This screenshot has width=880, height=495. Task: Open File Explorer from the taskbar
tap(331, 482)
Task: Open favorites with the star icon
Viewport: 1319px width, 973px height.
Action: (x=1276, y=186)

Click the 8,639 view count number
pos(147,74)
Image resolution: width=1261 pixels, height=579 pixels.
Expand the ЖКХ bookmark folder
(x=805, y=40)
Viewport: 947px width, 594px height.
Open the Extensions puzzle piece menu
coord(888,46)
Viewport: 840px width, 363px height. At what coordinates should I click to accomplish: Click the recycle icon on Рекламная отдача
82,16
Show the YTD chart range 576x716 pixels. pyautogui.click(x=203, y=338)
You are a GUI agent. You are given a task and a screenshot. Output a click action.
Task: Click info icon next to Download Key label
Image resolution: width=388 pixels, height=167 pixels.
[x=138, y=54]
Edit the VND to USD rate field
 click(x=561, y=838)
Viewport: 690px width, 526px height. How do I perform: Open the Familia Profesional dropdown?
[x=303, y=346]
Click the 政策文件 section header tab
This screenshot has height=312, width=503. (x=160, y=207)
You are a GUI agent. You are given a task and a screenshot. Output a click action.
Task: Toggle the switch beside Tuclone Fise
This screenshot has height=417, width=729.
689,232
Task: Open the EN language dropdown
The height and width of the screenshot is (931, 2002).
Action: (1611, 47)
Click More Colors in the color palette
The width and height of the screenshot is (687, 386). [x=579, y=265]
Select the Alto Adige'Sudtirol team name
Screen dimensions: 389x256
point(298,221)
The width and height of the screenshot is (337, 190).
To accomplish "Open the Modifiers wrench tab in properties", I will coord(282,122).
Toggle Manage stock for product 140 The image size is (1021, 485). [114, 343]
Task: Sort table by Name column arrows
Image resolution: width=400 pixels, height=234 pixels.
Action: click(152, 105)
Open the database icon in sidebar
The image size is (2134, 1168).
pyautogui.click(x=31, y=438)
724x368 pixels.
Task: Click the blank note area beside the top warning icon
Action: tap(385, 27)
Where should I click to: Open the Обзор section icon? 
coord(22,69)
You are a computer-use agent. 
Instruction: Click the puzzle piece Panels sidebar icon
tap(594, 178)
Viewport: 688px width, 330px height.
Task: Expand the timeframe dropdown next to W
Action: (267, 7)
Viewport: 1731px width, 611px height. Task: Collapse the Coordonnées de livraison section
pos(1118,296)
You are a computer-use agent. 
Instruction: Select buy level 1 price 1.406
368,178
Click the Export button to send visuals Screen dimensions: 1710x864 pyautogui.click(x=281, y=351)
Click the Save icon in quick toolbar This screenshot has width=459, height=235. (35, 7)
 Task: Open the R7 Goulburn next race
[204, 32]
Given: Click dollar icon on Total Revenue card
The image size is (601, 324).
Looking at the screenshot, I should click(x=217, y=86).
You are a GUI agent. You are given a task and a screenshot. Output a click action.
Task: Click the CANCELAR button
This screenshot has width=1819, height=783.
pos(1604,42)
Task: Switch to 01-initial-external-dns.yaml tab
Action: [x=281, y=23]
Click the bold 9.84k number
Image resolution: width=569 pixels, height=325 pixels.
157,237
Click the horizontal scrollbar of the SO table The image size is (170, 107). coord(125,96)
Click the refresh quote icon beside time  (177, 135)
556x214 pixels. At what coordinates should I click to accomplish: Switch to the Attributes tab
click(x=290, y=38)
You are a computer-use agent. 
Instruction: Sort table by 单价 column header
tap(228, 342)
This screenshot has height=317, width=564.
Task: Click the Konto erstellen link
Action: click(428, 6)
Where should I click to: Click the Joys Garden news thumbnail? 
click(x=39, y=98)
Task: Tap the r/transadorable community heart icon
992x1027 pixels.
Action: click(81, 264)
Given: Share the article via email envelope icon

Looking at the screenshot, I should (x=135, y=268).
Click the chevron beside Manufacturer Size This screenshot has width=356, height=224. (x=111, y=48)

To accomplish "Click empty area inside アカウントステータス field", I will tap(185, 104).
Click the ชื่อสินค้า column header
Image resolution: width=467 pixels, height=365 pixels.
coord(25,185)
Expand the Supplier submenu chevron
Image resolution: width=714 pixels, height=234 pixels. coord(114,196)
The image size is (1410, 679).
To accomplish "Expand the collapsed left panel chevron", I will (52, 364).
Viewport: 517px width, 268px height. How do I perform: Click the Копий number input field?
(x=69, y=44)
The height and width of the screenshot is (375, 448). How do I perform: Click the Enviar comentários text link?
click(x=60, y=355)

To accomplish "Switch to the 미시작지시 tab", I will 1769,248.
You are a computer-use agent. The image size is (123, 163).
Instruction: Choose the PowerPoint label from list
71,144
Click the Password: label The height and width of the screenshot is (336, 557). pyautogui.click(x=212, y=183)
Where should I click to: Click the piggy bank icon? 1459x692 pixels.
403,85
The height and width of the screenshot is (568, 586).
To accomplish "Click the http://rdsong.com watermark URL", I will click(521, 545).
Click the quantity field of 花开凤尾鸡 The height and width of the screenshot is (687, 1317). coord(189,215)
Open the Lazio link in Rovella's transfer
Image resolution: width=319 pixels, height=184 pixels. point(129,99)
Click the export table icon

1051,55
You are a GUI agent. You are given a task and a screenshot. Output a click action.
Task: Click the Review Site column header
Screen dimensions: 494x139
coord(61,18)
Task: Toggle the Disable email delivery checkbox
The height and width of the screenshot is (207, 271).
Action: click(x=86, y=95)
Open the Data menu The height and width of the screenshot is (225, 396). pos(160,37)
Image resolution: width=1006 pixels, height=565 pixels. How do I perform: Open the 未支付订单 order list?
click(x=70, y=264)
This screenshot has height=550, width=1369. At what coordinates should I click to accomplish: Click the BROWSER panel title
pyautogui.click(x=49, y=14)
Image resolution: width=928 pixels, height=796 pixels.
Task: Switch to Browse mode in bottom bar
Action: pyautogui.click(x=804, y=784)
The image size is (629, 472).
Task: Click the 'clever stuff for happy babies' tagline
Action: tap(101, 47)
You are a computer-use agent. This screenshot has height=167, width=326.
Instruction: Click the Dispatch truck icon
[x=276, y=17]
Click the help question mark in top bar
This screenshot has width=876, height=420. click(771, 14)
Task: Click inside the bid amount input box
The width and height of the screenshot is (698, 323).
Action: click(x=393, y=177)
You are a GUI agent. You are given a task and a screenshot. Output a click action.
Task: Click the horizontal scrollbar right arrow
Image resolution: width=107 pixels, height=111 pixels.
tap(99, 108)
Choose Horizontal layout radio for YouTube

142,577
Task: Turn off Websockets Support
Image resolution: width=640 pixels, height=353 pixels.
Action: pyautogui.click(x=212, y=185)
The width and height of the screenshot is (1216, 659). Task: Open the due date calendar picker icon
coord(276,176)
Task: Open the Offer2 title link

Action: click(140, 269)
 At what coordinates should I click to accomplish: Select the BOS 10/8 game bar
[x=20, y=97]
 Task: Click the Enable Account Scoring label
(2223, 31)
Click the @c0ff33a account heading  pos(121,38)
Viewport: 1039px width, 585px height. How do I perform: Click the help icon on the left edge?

::::

THE PROBLEM:
Return every one of the rows above word for word, with nothing added or changed.

FULL ANSWER:
This screenshot has width=880, height=495. Task: Open File Explorer from the taskbar
tap(331, 482)
Task: Open favorites with the star icon
Viewport: 1319px width, 973px height.
Action: (x=1276, y=186)

Click the 8,639 view count number
pos(147,74)
Image resolution: width=1261 pixels, height=579 pixels.
Expand the ЖКХ bookmark folder
(x=805, y=40)
Viewport: 947px width, 594px height.
Open the Extensions puzzle piece menu
coord(888,46)
Viewport: 840px width, 363px height. At what coordinates should I click to accomplish: Click the recycle icon on Рекламная отдача
82,16
Show the YTD chart range 576x716 pixels. pyautogui.click(x=203, y=338)
You are a GUI agent. You are given a task and a screenshot. Output a click action.
Task: Click info icon next to Download Key label
Image resolution: width=388 pixels, height=167 pixels.
[x=138, y=54]
Edit the VND to USD rate field
 click(x=561, y=838)
Viewport: 690px width, 526px height. How do I perform: Open the Familia Profesional dropdown?
[x=303, y=346]
Click the 政策文件 section header tab
This screenshot has height=312, width=503. (x=160, y=207)
You are a GUI agent. You are given a task and a screenshot. Output a click action.
Task: Toggle the switch beside Tuclone Fise
This screenshot has height=417, width=729.
689,232
Task: Open the EN language dropdown
The height and width of the screenshot is (931, 2002).
Action: (1611, 47)
Click More Colors in the color palette
The width and height of the screenshot is (687, 386). [x=579, y=265]
Select the Alto Adige'Sudtirol team name
Screen dimensions: 389x256
point(298,221)
The width and height of the screenshot is (337, 190).
To accomplish "Open the Modifiers wrench tab in properties", I will coord(282,122).
Toggle Manage stock for product 140 The image size is (1021, 485). [114, 343]
Task: Sort table by Name column arrows
Image resolution: width=400 pixels, height=234 pixels.
Action: click(152, 105)
Open the database icon in sidebar
The image size is (2134, 1168).
pyautogui.click(x=31, y=438)
724x368 pixels.
Task: Click the blank note area beside the top warning icon
Action: tap(385, 27)
Where should I click to: Open the Обзор section icon? 
coord(22,69)
You are a computer-use agent. 
Instruction: Click the puzzle piece Panels sidebar icon
tap(594, 178)
Viewport: 688px width, 330px height.
Task: Expand the timeframe dropdown next to W
Action: (267, 7)
Viewport: 1731px width, 611px height. Task: Collapse the Coordonnées de livraison section
pos(1118,296)
You are a computer-use agent. 
Instruction: Select buy level 1 price 1.406
368,178
Click the Export button to send visuals Screen dimensions: 1710x864 pyautogui.click(x=281, y=351)
Click the Save icon in quick toolbar This screenshot has width=459, height=235. (35, 7)
 Task: Open the R7 Goulburn next race
[204, 32]
Given: Click dollar icon on Total Revenue card
The image size is (601, 324).
Looking at the screenshot, I should click(x=217, y=86).
You are a GUI agent. You are given a task and a screenshot. Output a click action.
Task: Click the CANCELAR button
This screenshot has width=1819, height=783.
pos(1604,42)
Task: Switch to 01-initial-external-dns.yaml tab
Action: [x=281, y=23]
Click the bold 9.84k number
Image resolution: width=569 pixels, height=325 pixels.
157,237
Click the horizontal scrollbar of the SO table The image size is (170, 107). coord(125,96)
Click the refresh quote icon beside time  (177, 135)
556x214 pixels. At what coordinates should I click to accomplish: Switch to the Attributes tab
click(x=290, y=38)
You are a computer-use agent. 
Instruction: Sort table by 单价 column header
tap(228, 342)
This screenshot has height=317, width=564.
Task: Click the Konto erstellen link
Action: click(428, 6)
Where should I click to: Click the Joys Garden news thumbnail? 
click(x=39, y=98)
Task: Tap the r/transadorable community heart icon
992x1027 pixels.
Action: click(81, 264)
Given: Share the article via email envelope icon

Looking at the screenshot, I should (x=135, y=268).
Click the chevron beside Manufacturer Size This screenshot has width=356, height=224. (x=111, y=48)

To accomplish "Click empty area inside アカウントステータス field", I will tap(185, 104).
Click the ชื่อสินค้า column header
Image resolution: width=467 pixels, height=365 pixels.
coord(25,185)
Expand the Supplier submenu chevron
Image resolution: width=714 pixels, height=234 pixels. coord(114,196)
The image size is (1410, 679).
To accomplish "Expand the collapsed left panel chevron", I will (52, 364).
Viewport: 517px width, 268px height. How do I perform: Click the Копий number input field?
(x=69, y=44)
The height and width of the screenshot is (375, 448). How do I perform: Click the Enviar comentários text link?
click(x=60, y=355)

To accomplish "Switch to the 미시작지시 tab", I will 1769,248.
You are a computer-use agent. The image size is (123, 163).
Instruction: Choose the PowerPoint label from list
71,144
Click the Password: label The height and width of the screenshot is (336, 557). pyautogui.click(x=212, y=183)
Where should I click to: Click the piggy bank icon? 1459x692 pixels.
403,85
The height and width of the screenshot is (568, 586).
To accomplish "Click the http://rdsong.com watermark URL", I will click(521, 545).
Click the quantity field of 花开凤尾鸡 The height and width of the screenshot is (687, 1317). coord(189,215)
Open the Lazio link in Rovella's transfer
Image resolution: width=319 pixels, height=184 pixels. point(129,99)
Click the export table icon

1051,55
You are a GUI agent. You are given a task and a screenshot. Output a click action.
Task: Click the Review Site column header
Screen dimensions: 494x139
coord(61,18)
Task: Toggle the Disable email delivery checkbox
The height and width of the screenshot is (207, 271).
Action: click(x=86, y=95)
Open the Data menu The height and width of the screenshot is (225, 396). pos(160,37)
Image resolution: width=1006 pixels, height=565 pixels. How do I perform: Open the 未支付订单 order list?
click(x=70, y=264)
This screenshot has height=550, width=1369. At what coordinates should I click to accomplish: Click the BROWSER panel title
pyautogui.click(x=49, y=14)
Image resolution: width=928 pixels, height=796 pixels.
Task: Switch to Browse mode in bottom bar
Action: pyautogui.click(x=804, y=784)
The image size is (629, 472).
Task: Click the 'clever stuff for happy babies' tagline
Action: tap(101, 47)
You are a computer-use agent. This screenshot has height=167, width=326.
Instruction: Click the Dispatch truck icon
[x=276, y=17]
Click the help question mark in top bar
This screenshot has width=876, height=420. click(771, 14)
Task: Click inside the bid amount input box
The width and height of the screenshot is (698, 323).
Action: click(x=393, y=177)
You are a GUI agent. You are given a task and a screenshot. Output a click action.
Task: Click the horizontal scrollbar right arrow
Image resolution: width=107 pixels, height=111 pixels.
tap(99, 108)
Choose Horizontal layout radio for YouTube

142,577
Task: Turn off Websockets Support
Image resolution: width=640 pixels, height=353 pixels.
Action: pyautogui.click(x=212, y=185)
The width and height of the screenshot is (1216, 659). Task: Open the due date calendar picker icon
coord(276,176)
Task: Open the Offer2 title link

Action: click(140, 269)
 At what coordinates should I click to accomplish: Select the BOS 10/8 game bar
[x=20, y=97]
 Task: Click the Enable Account Scoring label
(2223, 31)
Click the @c0ff33a account heading  pos(121,38)
Viewport: 1039px width, 585px height. How do I perform: Click the help icon on the left edge?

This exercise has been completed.